[[ Extract provided, beginning ]]
It was a sunny day in May when the worst happened. A boogie board accident on a beach in Hawaii destroyed the fifth vertebra down from the base of his neck.
The injury left Schuler, 27, a quadriplegic. The Army cook — a veteran of two tours in Iraq — has no use of his hands and triceps, but he can move his wrists a little. He uses a wheelchair.
So he took up rugby, or, as the players call it, “murderball.”
Eleven months after he got out of the hospital, Schuler’s team took the silver medal in the 2009 National Veterans Wheelchair Games. Quad rugby, for quadriplegics only, was one of 17 events at the games, held July 13-18 in Spokane, Wash.
“Truthfully, I’ve had my ups and downs since the injury,” Schuler said. “The only thing that’s been keeping me going is quad rugby.”
The first veterans wheelchair games were in Richmond, Va., in 1981 when 74 veterans gathered from 14 states to compete.
Sponsored by Paralyzed Veterans of America and the Veterans Affairs Department, the games are now billed as the largest annual wheelchair sports competition in the world. This year, more than 500 veterans participated. An estimated crowd of 9,000 spectators cheered the athletes on as the games began.
VA Secretary and former Army Chief of Staff Eric Shinseki told reporters as the games kicked off, “For a very short period of time, I lived in an amputee ward. I have great appreciation for what they’ve done to get to this point, the amount of determination and work.”
The events included: air guns, archery, basketball, bowling, field events, handcycling, a motorized wheelchair rally, nine-ball pool, power soccer, slalom, softball, swimming, table tennis, track, trapshooting and weightlifting.
[[ Extract provided, end ]]
### Assignment 1
According to the article on the National Veterans Wheelchair Games, where and in what year were the first veterans wheelchair games held?
### Assignment 2
Proceed with the article on the 2009 National Veterans Wheelchair Games, starting after its final sentence.
[[ Record excerpts, beginning ]]
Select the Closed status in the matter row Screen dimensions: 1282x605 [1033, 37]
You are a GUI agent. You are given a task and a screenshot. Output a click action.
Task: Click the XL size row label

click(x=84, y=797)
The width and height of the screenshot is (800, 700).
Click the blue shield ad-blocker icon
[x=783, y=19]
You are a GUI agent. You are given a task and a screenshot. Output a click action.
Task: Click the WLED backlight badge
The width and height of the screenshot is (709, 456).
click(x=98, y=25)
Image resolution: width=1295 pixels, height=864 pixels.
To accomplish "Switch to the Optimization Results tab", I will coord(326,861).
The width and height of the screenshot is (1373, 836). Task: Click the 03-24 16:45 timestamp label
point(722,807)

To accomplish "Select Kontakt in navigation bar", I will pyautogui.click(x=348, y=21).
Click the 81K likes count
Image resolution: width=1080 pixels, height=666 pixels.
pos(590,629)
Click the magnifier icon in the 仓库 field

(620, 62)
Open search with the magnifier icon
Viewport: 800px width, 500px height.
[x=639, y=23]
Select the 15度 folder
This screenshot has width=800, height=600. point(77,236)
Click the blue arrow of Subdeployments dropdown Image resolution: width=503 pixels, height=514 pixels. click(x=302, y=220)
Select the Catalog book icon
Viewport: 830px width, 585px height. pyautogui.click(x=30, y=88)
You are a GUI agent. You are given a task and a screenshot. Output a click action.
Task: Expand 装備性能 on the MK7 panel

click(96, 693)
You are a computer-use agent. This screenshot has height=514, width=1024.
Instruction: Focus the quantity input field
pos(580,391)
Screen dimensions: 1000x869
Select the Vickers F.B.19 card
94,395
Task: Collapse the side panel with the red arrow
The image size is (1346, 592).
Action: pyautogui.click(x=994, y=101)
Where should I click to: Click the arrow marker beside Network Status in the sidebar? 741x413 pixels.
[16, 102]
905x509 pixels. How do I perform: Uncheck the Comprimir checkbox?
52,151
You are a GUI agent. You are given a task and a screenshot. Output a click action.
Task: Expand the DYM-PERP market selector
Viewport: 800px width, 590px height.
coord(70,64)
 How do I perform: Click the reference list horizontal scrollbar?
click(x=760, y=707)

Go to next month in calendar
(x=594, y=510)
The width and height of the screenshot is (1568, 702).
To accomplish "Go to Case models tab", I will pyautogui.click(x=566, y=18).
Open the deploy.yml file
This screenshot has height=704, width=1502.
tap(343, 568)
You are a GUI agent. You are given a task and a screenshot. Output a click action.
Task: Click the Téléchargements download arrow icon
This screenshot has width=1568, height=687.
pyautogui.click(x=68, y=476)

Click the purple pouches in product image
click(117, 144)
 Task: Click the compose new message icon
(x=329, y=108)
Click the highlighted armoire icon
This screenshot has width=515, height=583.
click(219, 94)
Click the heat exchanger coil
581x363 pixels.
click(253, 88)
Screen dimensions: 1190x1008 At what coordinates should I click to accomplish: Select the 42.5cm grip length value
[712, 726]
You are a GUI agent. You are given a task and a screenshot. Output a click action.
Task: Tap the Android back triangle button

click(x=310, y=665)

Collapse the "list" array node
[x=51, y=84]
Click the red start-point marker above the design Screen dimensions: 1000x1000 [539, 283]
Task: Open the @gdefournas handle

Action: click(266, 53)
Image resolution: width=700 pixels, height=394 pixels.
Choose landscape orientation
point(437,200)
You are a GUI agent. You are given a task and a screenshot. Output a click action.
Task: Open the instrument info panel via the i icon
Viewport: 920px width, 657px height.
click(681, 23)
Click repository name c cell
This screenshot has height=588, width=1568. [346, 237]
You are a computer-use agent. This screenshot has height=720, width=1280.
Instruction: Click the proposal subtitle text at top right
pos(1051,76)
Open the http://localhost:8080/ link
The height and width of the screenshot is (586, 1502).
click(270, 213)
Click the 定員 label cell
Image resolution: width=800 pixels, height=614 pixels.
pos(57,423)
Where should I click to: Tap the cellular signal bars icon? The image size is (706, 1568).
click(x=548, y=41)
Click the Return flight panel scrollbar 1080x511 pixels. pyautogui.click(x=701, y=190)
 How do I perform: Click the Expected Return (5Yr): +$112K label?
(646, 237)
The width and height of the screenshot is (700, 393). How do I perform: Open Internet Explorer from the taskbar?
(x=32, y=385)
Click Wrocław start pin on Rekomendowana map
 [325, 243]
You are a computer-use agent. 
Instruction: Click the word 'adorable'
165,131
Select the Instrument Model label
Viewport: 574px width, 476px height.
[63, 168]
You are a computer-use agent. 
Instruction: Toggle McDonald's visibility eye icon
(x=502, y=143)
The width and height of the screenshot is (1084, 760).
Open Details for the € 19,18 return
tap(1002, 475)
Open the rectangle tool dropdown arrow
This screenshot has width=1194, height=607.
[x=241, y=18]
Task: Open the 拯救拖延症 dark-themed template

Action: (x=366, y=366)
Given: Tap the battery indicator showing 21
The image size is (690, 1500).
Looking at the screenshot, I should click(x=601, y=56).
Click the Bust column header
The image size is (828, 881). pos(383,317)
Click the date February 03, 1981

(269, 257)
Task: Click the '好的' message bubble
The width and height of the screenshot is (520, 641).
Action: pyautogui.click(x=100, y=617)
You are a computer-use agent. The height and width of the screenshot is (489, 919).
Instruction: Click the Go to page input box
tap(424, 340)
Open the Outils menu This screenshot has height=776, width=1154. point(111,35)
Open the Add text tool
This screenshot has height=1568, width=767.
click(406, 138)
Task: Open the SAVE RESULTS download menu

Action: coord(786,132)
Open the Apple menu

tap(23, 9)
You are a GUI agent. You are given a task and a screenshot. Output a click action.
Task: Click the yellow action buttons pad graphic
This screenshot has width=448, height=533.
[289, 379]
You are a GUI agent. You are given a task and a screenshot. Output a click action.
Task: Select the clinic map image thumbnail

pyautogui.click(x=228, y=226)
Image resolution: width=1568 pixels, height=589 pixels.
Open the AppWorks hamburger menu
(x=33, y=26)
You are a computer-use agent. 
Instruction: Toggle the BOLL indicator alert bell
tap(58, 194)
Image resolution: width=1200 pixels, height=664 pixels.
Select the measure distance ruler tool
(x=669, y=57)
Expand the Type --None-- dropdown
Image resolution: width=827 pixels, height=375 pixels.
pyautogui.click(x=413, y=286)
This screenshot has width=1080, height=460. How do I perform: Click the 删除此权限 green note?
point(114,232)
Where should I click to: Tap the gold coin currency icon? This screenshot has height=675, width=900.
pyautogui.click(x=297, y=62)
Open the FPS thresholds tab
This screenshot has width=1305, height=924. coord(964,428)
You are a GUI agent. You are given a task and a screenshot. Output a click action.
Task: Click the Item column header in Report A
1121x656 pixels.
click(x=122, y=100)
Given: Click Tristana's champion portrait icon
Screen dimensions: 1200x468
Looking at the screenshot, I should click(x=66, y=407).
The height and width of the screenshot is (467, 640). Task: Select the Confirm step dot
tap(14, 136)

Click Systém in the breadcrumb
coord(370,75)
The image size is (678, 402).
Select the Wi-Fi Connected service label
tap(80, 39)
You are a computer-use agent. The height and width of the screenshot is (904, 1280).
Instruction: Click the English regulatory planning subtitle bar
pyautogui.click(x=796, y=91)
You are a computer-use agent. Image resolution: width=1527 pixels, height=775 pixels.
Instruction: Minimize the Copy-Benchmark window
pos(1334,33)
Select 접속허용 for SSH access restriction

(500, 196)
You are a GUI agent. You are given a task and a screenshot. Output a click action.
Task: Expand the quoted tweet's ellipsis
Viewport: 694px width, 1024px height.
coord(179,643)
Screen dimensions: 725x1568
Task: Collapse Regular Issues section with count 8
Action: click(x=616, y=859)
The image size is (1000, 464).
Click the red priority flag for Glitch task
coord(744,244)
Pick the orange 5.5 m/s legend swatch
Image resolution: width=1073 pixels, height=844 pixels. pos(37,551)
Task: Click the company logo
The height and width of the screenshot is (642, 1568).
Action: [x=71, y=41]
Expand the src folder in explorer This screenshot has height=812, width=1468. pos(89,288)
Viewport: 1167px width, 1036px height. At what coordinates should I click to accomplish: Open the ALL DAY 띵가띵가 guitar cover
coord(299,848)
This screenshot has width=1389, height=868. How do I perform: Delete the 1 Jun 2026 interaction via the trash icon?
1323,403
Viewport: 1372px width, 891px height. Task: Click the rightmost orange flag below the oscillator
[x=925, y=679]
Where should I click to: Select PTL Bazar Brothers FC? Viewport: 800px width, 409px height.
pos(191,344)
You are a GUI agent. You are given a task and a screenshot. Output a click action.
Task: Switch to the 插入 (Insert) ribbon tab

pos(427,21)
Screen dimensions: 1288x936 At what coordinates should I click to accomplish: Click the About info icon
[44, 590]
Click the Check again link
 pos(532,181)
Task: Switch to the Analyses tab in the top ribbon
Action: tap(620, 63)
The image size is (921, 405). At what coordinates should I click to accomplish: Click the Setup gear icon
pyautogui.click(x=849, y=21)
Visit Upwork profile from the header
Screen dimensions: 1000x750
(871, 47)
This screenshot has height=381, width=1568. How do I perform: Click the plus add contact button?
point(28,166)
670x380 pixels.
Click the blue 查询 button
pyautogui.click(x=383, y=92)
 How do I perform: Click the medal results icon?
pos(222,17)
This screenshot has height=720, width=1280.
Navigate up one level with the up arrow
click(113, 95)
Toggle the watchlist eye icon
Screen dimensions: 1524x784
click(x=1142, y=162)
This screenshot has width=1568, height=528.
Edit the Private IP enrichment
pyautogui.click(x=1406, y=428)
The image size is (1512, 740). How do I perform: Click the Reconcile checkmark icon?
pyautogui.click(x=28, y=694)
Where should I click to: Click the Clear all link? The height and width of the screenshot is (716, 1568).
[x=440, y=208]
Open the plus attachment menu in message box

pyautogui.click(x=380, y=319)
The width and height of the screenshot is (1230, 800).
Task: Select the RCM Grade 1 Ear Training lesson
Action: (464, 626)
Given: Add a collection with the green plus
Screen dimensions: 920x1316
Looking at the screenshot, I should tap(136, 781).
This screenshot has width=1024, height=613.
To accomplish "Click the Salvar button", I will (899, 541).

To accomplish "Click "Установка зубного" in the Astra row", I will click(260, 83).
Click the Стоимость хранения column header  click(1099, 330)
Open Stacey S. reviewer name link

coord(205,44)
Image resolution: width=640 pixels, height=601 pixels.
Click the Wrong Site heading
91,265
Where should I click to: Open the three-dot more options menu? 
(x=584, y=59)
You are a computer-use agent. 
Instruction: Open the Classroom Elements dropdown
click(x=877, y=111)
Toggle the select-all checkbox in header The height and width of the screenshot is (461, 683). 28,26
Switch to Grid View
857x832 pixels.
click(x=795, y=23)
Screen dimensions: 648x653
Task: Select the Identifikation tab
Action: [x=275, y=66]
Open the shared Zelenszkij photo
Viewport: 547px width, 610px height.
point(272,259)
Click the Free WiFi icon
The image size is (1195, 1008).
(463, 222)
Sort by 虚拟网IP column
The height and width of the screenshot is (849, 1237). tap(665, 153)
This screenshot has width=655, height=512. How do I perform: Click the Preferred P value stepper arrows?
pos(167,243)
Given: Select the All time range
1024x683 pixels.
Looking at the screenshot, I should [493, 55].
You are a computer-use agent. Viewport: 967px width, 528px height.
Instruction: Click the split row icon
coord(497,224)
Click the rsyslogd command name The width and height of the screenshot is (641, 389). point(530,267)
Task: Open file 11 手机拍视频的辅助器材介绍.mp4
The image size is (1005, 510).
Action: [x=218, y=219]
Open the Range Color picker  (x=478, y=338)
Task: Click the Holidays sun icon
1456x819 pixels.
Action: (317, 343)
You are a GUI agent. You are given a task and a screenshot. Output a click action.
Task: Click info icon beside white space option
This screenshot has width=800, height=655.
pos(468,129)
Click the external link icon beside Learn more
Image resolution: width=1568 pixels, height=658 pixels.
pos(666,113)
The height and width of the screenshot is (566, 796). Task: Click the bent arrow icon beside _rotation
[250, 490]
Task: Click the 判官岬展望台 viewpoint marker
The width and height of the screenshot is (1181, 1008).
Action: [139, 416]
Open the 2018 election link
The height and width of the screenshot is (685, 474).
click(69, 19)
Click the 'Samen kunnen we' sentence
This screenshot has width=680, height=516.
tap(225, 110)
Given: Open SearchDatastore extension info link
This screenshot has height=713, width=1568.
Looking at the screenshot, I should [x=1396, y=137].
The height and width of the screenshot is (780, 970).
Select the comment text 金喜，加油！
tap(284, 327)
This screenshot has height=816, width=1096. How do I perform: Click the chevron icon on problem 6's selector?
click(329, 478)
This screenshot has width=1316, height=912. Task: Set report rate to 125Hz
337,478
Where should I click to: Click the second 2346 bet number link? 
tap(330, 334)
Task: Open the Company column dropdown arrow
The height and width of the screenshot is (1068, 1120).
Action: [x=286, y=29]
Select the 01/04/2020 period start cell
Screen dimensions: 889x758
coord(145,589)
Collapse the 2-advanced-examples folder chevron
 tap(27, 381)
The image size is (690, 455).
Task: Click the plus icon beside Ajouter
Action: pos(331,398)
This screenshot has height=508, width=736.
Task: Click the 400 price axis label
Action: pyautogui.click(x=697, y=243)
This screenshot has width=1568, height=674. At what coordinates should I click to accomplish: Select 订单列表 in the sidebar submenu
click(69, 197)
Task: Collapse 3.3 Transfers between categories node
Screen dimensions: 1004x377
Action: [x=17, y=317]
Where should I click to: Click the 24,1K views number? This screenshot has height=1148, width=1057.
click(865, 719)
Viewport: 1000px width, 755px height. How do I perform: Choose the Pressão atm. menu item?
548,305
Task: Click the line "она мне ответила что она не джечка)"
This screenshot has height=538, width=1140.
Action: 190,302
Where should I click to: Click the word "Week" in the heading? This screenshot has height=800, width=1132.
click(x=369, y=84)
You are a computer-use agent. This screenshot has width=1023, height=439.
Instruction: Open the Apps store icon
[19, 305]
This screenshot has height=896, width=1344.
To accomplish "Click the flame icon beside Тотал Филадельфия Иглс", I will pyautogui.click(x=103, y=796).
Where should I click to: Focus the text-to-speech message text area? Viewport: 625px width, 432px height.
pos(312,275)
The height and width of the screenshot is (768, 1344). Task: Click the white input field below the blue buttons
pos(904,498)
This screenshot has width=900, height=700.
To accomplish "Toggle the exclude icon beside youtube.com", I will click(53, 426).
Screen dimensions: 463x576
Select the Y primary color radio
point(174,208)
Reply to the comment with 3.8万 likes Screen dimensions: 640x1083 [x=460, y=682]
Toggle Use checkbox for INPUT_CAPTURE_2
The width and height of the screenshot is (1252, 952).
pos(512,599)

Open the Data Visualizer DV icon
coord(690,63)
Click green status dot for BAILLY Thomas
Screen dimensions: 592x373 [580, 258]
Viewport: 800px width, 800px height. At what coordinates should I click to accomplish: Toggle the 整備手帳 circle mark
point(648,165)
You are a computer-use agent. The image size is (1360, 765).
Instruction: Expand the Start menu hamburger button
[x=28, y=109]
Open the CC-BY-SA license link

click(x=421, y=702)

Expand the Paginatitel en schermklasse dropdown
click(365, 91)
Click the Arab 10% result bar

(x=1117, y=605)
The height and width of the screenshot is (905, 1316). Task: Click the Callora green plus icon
[[ Record excerpts, end ]]
### Your response 1
Richmond, Va., in 1981.

### Your response 2
Adding to his quad rugby medal, Schuler also grabbed the gold in the slalom obstacle course.
But it’s quad rugby that’s captured his attention. A four-on-four event, the game brings together the sprints, passing and dribbling of basketball, the head-on bashing and end-zone scoring of football and the bottle-ups and crash-and-dash of bumper cars.
“I was so depressed when I got out of the hospital,” Schuler said. But after a player from the local team in his hometown of Colorado Springs, Colo., encouraged him to play, he knew he’d found a new lease on life.
“It’s become my full-time focus,” he said. “My goal is to make the national team for the next Paralympics.”
The sport has also help provide some perspective.
“Before I got hurt, I was working 12- to 15-hour shifts, 13 days on, one off. I didn’t get to see my family much,” he says. “If I hadn’t been injured, I’d be back in Iraq right now for another 15-month tour. So in a lot of ways, this feels like a blessing and a curse at the same time.”